▶ _Exercise instructions_: Starting at the line that contains "Viewport: 700px width, 525px height.", copy every line through the end of the listing below exactly, and copy nothing else.

▶ _Source material_:
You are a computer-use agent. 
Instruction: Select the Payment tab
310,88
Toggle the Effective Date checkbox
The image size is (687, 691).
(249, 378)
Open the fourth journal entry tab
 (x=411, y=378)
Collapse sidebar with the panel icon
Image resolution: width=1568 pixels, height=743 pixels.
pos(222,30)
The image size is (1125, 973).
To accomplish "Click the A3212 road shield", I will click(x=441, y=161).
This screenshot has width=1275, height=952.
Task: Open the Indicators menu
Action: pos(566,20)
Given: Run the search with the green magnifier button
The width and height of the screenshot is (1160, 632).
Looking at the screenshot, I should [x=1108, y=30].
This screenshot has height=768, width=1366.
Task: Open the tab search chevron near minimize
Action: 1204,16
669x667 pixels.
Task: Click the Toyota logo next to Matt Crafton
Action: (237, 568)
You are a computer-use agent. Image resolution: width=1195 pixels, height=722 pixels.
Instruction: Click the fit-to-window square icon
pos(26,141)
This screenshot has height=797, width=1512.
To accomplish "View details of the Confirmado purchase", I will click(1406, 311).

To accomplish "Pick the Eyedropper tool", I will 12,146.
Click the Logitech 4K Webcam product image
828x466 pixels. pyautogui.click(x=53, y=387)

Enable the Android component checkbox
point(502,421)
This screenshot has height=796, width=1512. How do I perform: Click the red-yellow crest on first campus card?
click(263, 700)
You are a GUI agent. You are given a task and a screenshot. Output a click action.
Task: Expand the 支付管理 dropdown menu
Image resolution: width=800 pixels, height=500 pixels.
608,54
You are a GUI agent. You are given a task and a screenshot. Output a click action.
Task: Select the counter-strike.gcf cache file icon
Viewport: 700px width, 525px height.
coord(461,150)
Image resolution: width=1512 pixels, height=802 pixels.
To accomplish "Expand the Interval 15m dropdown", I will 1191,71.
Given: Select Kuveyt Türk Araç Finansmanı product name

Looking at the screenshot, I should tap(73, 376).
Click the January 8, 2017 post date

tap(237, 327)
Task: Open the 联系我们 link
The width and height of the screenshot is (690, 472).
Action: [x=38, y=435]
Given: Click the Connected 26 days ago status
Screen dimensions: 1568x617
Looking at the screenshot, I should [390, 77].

▶ _Reply_:
Viewport: 700px width, 525px height.
coord(461,150)
Image resolution: width=1512 pixels, height=802 pixels.
To accomplish "Expand the Interval 15m dropdown", I will 1191,71.
Given: Select Kuveyt Türk Araç Finansmanı product name

Looking at the screenshot, I should tap(73, 376).
Click the January 8, 2017 post date

tap(237, 327)
Task: Open the 联系我们 link
The width and height of the screenshot is (690, 472).
Action: [x=38, y=435]
Given: Click the Connected 26 days ago status
Screen dimensions: 1568x617
Looking at the screenshot, I should [390, 77].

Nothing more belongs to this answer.